A few weeks ago I played through Broken Age, the “Double Fine Adventure” that went through a rollercoaster of development, release, and fan-relationship troubles.

It’s an adventure-game-ass adventure game, and being true to the lineage of a very particular time period in adventure games, it is profoundly frustrating. My own experience of the game went something like this: I stumbled through the first half generally understanding what I was supposed to do, and the second half seemed to be something akin to the experience of slamming into a brick wall at 400 miles an hour.

I have no idea how one would solve the puzzles in the back half of that game without randomly using objects on various characters and locations until the problems solved themselves. It is not a good time, and I ragequit the game (something I think I have done maybe three or four times in my entire life) after reaching a puzzle that continually reset itself in the last ten minutes of the game. The sequencing kept getting mixed up, and I just straight-up turned it off and uninstalled it from my console.
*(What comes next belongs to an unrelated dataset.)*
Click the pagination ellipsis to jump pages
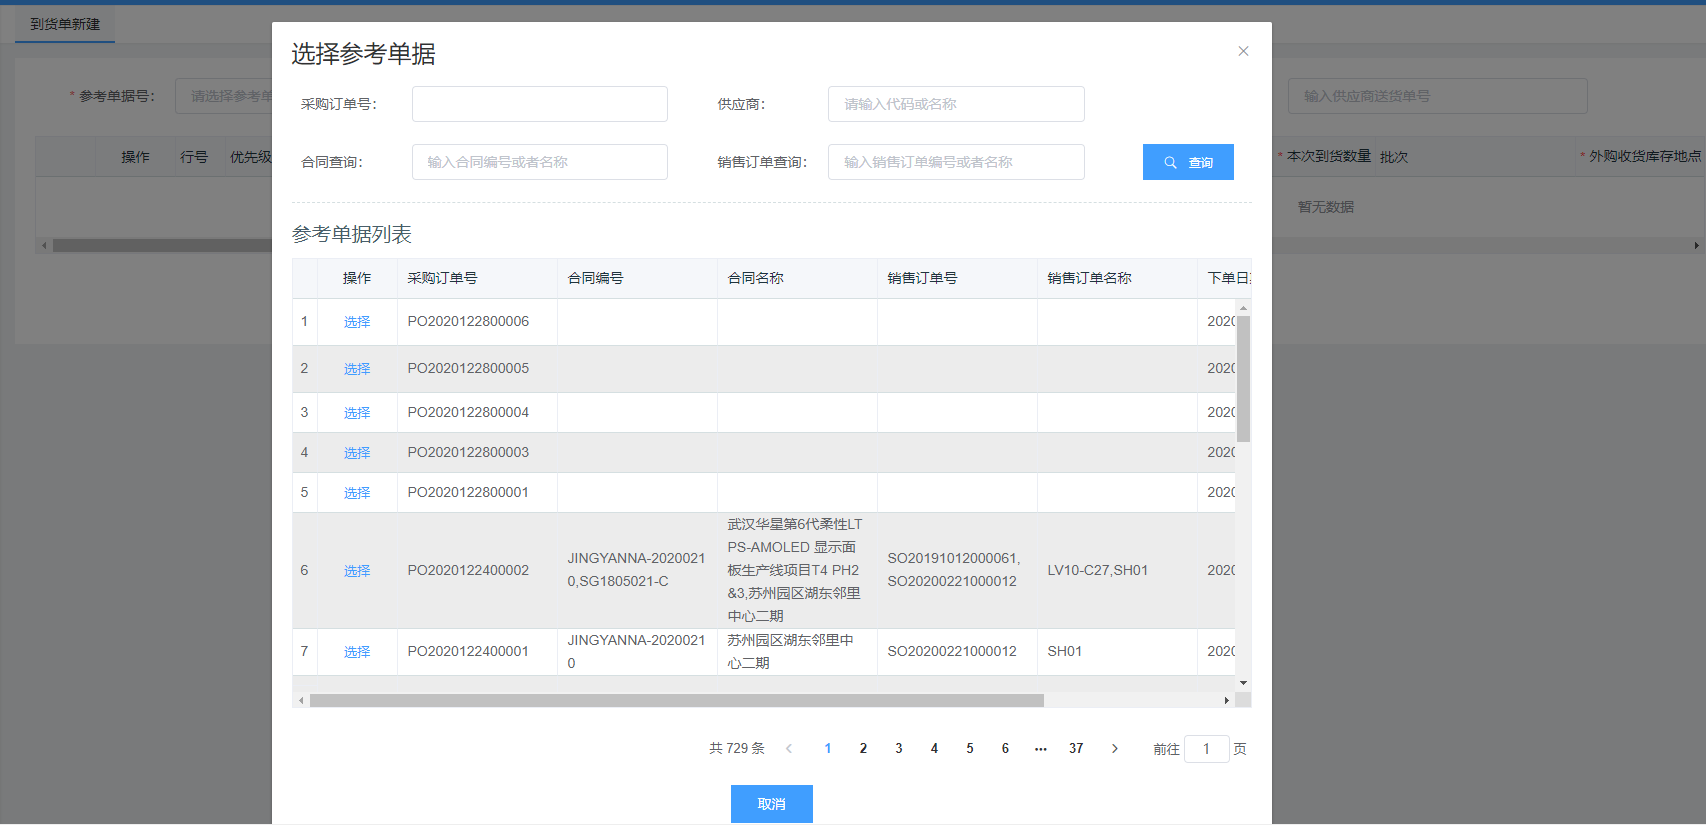 click(x=1040, y=749)
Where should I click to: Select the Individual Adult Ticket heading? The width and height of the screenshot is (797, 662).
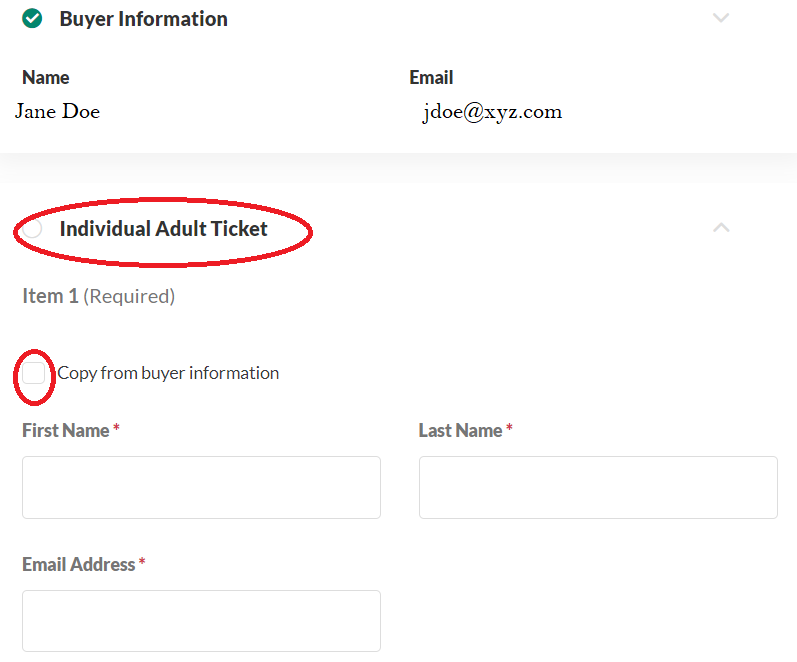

I wasn’t going to write about this experience at all, but I saw that Mathew Kumar had written this about the game:

I don’t think that in the “twenty-tens” or whatever we call them we should really accept games where you know what a character has to do, and it would be easy for them to do it by themselves, with no items or whatever, and yet you can’t do that. This is a game where you have to work out which specific person will lick icing of a cupcake (even if the hero Shay doesn’t want to eat it, he could just scrape it off!) Where you can’t give someone a Heimlich manoeuvre, you have to do something that is actually totally counter-intuitive screens away (which I won’t spoil.)

Now, I get it. It’s a puzzle game. You want to have puzzles to solve. But could they be… better? And the game’s “dual” nature—you can switch between two heroes, Shay and Vella—is totally a wash. There’s none of the interaction that made Day Of The Tentacle so incredible, and the mechanic is used to give characters information that they would never know without the invisible hand of the player-god. It’s actually sort of immersion breaking, so that blows.

I enjoyed, pretty much, none of the puzzles in this game. But I’m fond of Broken Age. It’s too pretty, too well-acted, and too charming to totally discount. It’s just weird to almost recommend the game saying “just play the whole thing with a direct, spoiler-free walk-through.” Or even worse, “watch a long-play on YouTube.” But it feels like what I’d like to do; it’s worth experiencing, sort of.

That’s the real conundrum at the heart of Broken Age. It’s a game that has all the trappings that might make me like it, but the actual execution drives me away from it. It’s like a beautiful painting hanging in the most hostile museum space.